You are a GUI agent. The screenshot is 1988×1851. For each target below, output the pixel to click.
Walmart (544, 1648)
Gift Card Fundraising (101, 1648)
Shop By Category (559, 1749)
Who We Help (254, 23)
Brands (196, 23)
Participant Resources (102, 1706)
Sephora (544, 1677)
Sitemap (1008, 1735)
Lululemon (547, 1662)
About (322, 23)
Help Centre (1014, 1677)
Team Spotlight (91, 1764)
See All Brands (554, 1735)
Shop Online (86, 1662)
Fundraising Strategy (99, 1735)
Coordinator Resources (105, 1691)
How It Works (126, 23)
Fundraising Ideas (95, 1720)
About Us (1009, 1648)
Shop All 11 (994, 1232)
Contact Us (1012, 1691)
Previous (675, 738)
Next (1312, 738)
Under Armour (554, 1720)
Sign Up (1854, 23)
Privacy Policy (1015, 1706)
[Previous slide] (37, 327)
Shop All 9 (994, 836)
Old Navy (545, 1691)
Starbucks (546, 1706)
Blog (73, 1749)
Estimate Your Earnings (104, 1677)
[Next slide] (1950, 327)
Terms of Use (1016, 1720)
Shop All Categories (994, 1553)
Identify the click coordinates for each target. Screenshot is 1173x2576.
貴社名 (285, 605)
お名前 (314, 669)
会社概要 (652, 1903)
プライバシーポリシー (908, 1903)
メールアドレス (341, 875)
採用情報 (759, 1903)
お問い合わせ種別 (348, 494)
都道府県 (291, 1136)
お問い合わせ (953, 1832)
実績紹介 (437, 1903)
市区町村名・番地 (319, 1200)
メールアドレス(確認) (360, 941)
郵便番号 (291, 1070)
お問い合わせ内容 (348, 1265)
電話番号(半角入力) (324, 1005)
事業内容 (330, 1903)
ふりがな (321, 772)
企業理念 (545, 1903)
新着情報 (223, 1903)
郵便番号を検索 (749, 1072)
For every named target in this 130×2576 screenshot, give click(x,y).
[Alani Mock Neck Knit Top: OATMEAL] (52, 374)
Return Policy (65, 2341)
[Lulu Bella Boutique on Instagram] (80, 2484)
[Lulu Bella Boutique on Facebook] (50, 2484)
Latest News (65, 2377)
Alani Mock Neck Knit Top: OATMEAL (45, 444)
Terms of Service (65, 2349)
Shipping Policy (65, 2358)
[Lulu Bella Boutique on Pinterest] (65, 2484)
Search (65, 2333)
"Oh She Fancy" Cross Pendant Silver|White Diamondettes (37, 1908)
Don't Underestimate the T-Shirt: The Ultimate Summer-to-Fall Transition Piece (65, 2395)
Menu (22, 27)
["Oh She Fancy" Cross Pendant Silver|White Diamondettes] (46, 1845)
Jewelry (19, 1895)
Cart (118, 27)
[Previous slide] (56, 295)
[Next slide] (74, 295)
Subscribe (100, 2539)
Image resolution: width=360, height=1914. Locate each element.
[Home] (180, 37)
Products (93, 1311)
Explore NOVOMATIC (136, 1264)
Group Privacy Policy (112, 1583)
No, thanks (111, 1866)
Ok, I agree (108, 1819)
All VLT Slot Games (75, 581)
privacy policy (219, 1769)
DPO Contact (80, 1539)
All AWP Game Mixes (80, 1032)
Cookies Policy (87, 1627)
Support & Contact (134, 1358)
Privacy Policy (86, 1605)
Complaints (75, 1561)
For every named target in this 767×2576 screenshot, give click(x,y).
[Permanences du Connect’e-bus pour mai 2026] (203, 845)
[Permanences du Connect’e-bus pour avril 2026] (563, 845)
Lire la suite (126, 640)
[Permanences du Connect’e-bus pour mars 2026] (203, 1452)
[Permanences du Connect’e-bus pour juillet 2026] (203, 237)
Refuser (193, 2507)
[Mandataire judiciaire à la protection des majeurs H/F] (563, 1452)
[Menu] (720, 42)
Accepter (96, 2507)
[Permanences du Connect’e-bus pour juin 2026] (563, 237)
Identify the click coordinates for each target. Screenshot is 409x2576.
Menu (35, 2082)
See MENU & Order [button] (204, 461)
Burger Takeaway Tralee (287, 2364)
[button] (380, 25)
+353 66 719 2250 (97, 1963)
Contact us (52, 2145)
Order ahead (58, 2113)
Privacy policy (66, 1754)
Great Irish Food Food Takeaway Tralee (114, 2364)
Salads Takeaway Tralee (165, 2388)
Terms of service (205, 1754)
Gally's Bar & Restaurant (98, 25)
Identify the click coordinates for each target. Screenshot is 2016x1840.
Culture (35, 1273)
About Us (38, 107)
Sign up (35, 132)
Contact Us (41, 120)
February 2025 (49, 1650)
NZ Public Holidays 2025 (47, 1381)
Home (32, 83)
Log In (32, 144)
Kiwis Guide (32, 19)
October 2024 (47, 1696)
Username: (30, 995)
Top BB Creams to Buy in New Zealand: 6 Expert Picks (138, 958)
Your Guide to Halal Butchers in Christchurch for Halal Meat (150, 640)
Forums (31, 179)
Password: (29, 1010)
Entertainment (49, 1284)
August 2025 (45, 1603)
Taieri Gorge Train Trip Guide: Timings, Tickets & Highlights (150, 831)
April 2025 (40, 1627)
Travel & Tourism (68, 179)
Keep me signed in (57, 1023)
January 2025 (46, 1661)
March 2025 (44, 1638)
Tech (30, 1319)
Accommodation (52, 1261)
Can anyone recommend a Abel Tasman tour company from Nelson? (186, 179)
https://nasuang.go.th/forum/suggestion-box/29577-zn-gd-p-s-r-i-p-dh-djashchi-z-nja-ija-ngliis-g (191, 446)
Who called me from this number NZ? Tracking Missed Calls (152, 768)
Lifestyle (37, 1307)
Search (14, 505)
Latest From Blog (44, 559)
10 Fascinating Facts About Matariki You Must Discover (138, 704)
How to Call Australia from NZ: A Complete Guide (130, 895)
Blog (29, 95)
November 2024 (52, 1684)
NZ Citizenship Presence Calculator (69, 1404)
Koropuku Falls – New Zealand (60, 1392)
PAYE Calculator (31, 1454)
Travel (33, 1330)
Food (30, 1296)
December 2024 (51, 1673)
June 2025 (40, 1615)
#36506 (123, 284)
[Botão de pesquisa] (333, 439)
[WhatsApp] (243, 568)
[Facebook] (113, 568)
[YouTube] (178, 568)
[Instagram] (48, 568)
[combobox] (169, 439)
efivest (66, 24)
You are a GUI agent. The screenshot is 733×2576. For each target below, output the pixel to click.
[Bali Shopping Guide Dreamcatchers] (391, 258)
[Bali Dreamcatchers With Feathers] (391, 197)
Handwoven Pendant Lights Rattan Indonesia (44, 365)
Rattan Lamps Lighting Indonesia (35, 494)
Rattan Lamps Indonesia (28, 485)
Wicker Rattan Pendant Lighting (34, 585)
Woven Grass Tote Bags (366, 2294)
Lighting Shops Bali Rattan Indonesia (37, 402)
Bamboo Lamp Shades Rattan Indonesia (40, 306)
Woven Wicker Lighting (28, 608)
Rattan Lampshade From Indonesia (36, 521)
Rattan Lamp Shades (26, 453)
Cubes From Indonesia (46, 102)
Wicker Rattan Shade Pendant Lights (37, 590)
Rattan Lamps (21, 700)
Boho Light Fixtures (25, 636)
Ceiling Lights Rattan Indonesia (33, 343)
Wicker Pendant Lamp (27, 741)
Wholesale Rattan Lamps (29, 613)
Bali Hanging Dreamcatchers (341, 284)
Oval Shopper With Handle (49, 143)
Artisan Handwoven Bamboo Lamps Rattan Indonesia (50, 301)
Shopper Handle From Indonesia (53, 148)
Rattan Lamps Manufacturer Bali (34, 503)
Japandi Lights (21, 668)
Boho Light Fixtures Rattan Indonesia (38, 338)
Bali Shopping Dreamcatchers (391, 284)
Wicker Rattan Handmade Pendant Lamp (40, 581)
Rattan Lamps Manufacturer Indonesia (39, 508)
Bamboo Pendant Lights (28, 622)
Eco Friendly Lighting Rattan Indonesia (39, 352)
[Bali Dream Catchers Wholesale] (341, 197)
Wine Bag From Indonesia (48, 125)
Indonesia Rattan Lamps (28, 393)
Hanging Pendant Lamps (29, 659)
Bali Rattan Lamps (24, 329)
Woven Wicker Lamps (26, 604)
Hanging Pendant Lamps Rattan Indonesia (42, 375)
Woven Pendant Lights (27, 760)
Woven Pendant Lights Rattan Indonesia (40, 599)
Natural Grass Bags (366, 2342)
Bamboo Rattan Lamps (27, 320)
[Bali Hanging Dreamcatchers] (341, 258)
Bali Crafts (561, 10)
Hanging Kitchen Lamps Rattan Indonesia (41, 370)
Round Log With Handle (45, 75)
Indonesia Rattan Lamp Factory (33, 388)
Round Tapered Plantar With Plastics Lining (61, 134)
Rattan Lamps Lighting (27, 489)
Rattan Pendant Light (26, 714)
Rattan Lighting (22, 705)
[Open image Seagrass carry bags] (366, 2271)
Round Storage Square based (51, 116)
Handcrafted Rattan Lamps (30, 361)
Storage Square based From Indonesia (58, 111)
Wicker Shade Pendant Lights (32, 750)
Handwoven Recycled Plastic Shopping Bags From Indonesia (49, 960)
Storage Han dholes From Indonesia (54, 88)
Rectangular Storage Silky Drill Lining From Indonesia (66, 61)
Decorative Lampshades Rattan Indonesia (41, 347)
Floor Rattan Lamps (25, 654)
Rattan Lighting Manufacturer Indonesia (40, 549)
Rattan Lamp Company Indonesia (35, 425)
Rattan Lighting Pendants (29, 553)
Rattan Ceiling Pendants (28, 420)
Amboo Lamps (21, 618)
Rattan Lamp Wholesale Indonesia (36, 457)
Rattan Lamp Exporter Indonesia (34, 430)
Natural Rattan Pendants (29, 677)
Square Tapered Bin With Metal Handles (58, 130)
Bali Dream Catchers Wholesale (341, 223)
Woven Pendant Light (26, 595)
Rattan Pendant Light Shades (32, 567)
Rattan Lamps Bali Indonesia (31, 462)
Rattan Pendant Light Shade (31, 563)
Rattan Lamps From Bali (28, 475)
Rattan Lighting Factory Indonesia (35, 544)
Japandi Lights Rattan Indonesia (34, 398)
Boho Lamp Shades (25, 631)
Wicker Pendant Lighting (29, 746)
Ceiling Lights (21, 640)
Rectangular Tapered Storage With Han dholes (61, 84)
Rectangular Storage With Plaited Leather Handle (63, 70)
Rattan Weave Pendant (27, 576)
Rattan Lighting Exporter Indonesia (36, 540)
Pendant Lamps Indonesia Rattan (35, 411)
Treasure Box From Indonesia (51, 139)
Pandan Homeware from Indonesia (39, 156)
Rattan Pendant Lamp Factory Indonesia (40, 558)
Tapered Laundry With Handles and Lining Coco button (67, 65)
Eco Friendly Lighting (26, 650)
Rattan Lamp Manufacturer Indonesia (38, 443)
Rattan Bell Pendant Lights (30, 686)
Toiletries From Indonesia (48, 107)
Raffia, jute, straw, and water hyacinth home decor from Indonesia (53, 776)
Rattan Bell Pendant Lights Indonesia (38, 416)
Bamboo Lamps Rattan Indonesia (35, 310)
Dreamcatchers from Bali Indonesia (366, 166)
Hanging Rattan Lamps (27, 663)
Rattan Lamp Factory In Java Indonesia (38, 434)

—————

What you need to do: Gather each line in these records that contains the string "named".

Response below:
For every named target in this 130×2576 screenshot, give click(x,y).
For every named target in this 767×2576 screenshot, give click(x,y).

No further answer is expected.